Tâches à réaliser:
1. Reformulez sous forme de liste le paragraphe de l'article qui commence par « Ce débat sur l'identité nationale est ancien », en conservant ses faits essentiels.
2. Citez fidèlement le passage de l'article qui commence par « Seul le prononcé » et se termine par « 31 mars 2009. ».
3. Prolongez l'article sur le grand débat relatif à l'identité nationale en reprenant après sa dernière phrase.

Article:

Intervention de M. Eric Besson lors de la conclusion de la 1ère étape du grand débat sur l’identité nationale, le vendredi 5 février 2010

5 février 2010

Intervention de M. Éric BESSON

 Ministre de l’Immigration, de l’Intégration,de l’Identité nationale et du Développement solidaire
 
Conclusion de la première étape du grand débat sur l’identité nationale

 2 novembre 2009 - 2 février 2010

Vendredi 5 février 2010

Seul le prononcé fait foi

Mesdames, messieurs,

J’ai lancé le 2 novembre 2009 le grand débat sur l’identité nationale. Cette initiative répondait à un engagement souscrit devant les Français lors de la campagne de l’élection présidentielle, repris dans la lettre de mission signée par le Président de la République et le Premier ministre le 31 mars 2009.

Ce débat sur l’identité nationale est ancien et permanent, et l’Etat y a toujours joué un rôle central. La plupart des Nations du monde se sont progressivement dotées d’Etats. En France, terre de migrations incessantes, l’Etat a précédé et construit la Nation, par le dépassement des différences d’origine et l’adhésion à des valeurs et principes communs. C’est lui qui oblige à utiliser la langue française, dès l’ordonnance de Villers-Cotterêts en 1539. C’est lui qui impose la conscription, dès 1793. C’est lui qui généralise l’école gratuite et obligatoire, avec les lois Ferry de 1881 et 1882. C’est lui qui prescrit la séparation de l’Eglise et de l’Etat, avec la loi de 1905. C’est encore lui qui interdit le port de signes religieux ostentatoires dans les écoles en 2004. Et c’est vers lui que se retournent nos concitoyens face à chacune des grandes crises économique, financière, sociale, environnementale ou sanitaire que traverse notre pays. L’Etat a fait de la Nation l’échelon fondamental d’exercice des solidarités. En France, l’Etat a toujours été créateur de Nation. En organisant un grand débat sur l’identité nationale, l’Etat est donc fidèle à sa vocation.

Segment de données:
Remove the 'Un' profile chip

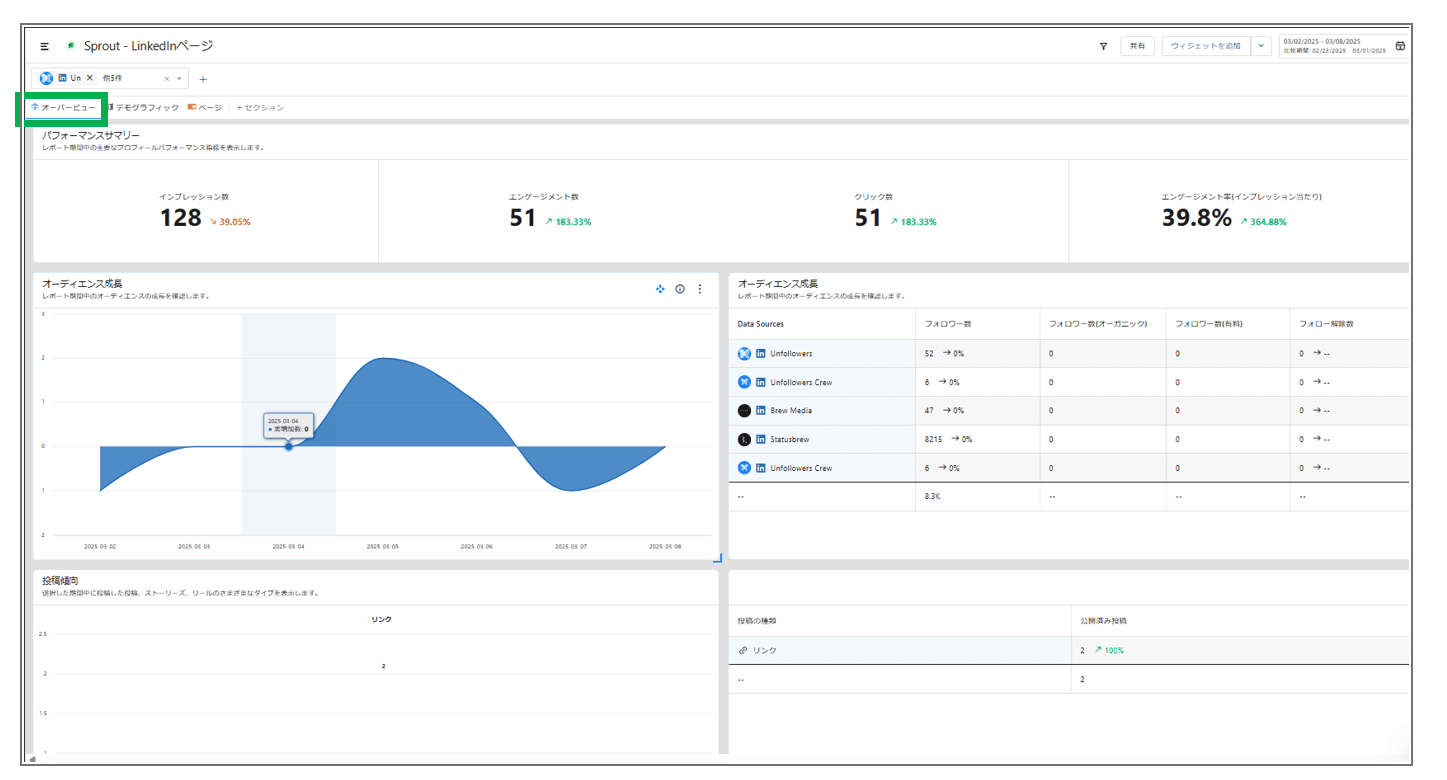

Les réponses:
1.
- Le débat sur l'identité nationale est ancien et permanent, et l'État y a toujours joué un rôle central.
- La plupart des nations du monde se sont progressivement dotées d'États. En France, terre de migrations incessantes, l'État a au contraire précédé et construit la Nation. Il l'a fait en dépassant les différences d'origine et en suscitant l'adhésion à des valeurs et principes communs.
- Jalons de cette action de l'État :
  - obligation d'utiliser la langue française avec l'ordonnance de Villers-Cotterêts, en 1539 ;
  - conscription imposée en 1793 ;
  - école gratuite et obligatoire généralisée par les lois Ferry de 1881 et 1882 ;
  - séparation de l'Église et de l'État avec la loi de 1905 ;
  - interdiction du port de signes religieux ostentatoires dans les écoles en 2004.
- Les citoyens se tournent vers l'État lors de chaque grande crise économique, financière, sociale, environnementale ou sanitaire.
- L'État a fait de la Nation l'échelon fondamental d'exercice des solidarités.
- Créateur de Nation, l'État reste fidèle à sa vocation en organisant un grand débat sur l'identité nationale.

2.
Seul le prononcé fait foi

Mesdames, messieurs,

J’ai lancé le 2 novembre 2009 le grand débat sur l’identité nationale. Cette initiative répondait à un engagement souscrit devant les Français lors de la campagne de l’élection présidentielle, repris dans la lettre de mission signée par le Président de la République et le Premier ministre le 31 mars 2009.

3.
La Nation, aujourd’hui comme hier, n’est pas un concept figé. Face aux enjeux de la construction européenne, face à la mondialisation accélérée des échanges, face aux mutations démographiques et migratoires, face à la montée de l’individualisme et à la résurgence de certains communautarismes d’origine ethnique, géographique, ou religieuse, ce grand débat est l’occasion de s’interroger, individuellement et collectivement, sur le lien qui nous unit autour d’un projet commun, sur ce qui forge notre volonté de vivre ensemble.

Le lancement de ce débat n’avait aucun lien avec une échéance électorale particulière, chacune des années 2007, 2008, 2009, 2010 et 2011 comportant des élections locales, nationales ou européennes, et l’enjeu du débat dépassant très largement celui de ces différents scrutins.

Ce débat a d’ailleurs immédiatement rencontré un succès populaire, qui a vite dépassé les prévisions initiales. Grâce à vous notamment, il a occupé l’espace médiatique presque quotidiennement.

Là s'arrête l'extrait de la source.